Work task: Repeat, exactly as written, the line containing "The image size is (656, 518)." and each line after it through the end of the data.

Recorded data:
::::

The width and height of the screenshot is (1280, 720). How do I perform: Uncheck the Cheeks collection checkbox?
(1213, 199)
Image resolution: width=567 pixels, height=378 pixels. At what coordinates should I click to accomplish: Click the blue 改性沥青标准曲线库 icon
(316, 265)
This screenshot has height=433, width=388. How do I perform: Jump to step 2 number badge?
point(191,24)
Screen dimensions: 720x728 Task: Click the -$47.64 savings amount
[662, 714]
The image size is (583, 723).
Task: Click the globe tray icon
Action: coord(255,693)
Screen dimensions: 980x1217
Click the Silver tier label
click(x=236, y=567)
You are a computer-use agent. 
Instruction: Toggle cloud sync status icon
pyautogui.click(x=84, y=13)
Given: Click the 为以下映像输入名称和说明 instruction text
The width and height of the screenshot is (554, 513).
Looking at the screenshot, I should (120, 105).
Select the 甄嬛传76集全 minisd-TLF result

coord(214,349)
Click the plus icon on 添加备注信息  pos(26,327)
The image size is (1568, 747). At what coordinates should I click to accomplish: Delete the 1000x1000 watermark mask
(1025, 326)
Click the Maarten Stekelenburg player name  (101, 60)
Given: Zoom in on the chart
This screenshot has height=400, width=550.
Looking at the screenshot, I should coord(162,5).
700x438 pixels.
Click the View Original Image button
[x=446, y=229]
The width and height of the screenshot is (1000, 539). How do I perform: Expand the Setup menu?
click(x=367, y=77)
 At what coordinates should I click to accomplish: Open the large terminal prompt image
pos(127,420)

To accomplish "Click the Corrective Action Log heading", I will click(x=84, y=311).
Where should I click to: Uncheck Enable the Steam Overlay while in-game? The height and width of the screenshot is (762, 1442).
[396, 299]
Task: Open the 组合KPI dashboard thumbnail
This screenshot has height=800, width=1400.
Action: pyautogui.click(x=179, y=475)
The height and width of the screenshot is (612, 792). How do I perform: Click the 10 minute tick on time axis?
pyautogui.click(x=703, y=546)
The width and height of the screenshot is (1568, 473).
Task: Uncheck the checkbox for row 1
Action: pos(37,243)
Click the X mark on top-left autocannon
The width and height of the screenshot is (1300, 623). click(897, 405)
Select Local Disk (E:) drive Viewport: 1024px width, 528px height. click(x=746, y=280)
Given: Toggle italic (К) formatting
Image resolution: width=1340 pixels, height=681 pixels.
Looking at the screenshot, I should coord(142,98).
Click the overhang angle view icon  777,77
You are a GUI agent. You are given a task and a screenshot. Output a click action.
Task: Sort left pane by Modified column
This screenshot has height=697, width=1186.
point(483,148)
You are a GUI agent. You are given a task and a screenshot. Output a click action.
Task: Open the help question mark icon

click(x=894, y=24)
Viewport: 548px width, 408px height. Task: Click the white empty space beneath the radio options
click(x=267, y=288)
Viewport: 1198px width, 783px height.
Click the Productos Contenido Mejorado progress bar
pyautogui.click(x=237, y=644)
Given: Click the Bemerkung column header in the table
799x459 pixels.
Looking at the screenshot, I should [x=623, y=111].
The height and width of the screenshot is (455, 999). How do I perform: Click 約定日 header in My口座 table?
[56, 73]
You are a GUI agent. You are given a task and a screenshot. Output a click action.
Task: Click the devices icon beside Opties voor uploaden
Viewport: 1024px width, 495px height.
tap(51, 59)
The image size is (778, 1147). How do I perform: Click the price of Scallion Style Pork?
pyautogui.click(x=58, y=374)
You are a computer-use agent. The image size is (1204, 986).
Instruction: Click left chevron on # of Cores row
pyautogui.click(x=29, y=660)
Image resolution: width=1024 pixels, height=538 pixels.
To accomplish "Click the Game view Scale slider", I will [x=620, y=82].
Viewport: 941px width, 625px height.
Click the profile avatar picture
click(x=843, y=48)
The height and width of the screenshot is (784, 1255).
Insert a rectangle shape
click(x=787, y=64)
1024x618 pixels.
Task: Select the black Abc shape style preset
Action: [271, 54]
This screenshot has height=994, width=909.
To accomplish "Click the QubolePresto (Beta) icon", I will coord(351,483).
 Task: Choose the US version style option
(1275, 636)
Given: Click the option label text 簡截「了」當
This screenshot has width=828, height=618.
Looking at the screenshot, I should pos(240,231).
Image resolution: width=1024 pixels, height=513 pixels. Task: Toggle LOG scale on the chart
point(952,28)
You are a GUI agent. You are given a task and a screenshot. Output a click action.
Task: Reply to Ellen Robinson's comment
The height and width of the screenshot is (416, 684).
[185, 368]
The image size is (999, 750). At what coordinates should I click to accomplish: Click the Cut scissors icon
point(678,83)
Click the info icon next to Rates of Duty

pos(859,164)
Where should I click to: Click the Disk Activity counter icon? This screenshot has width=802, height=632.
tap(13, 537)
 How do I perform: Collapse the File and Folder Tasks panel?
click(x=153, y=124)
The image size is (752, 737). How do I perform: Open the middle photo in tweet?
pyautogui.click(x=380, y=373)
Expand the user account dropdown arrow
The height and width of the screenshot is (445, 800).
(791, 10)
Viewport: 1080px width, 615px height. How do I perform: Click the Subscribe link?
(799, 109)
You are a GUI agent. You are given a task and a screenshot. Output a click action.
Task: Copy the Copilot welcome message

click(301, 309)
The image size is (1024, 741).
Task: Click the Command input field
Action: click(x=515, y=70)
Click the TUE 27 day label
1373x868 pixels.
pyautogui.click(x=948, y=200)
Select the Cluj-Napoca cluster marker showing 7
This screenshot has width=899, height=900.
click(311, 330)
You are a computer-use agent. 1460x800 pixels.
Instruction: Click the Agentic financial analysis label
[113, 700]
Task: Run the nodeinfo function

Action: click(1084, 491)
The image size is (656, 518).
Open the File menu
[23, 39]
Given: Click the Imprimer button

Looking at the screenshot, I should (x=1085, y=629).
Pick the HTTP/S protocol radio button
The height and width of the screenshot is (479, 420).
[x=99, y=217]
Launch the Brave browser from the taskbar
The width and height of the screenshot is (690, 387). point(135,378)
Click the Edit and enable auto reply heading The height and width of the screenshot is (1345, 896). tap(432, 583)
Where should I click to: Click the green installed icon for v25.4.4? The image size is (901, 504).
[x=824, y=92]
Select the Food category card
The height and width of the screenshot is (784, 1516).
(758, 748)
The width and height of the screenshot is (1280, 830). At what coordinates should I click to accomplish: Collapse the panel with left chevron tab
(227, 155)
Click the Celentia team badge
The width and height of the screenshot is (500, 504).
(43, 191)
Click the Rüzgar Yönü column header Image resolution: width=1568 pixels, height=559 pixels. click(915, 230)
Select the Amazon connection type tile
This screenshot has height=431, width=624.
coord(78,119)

::::

Task output:
The image size is (656, 518).
Open the File menu
[23, 39]
Given: Click the Imprimer button

Looking at the screenshot, I should (x=1085, y=629).
Pick the HTTP/S protocol radio button
The height and width of the screenshot is (479, 420).
[x=99, y=217]
Launch the Brave browser from the taskbar
The width and height of the screenshot is (690, 387). point(135,378)
Click the Edit and enable auto reply heading The height and width of the screenshot is (1345, 896). tap(432, 583)
Where should I click to: Click the green installed icon for v25.4.4? The image size is (901, 504).
[x=824, y=92]
Select the Food category card
The height and width of the screenshot is (784, 1516).
(758, 748)
The width and height of the screenshot is (1280, 830). At what coordinates should I click to accomplish: Collapse the panel with left chevron tab
(227, 155)
Click the Celentia team badge
The width and height of the screenshot is (500, 504).
(43, 191)
Click the Rüzgar Yönü column header Image resolution: width=1568 pixels, height=559 pixels. click(915, 230)
Select the Amazon connection type tile
This screenshot has height=431, width=624.
coord(78,119)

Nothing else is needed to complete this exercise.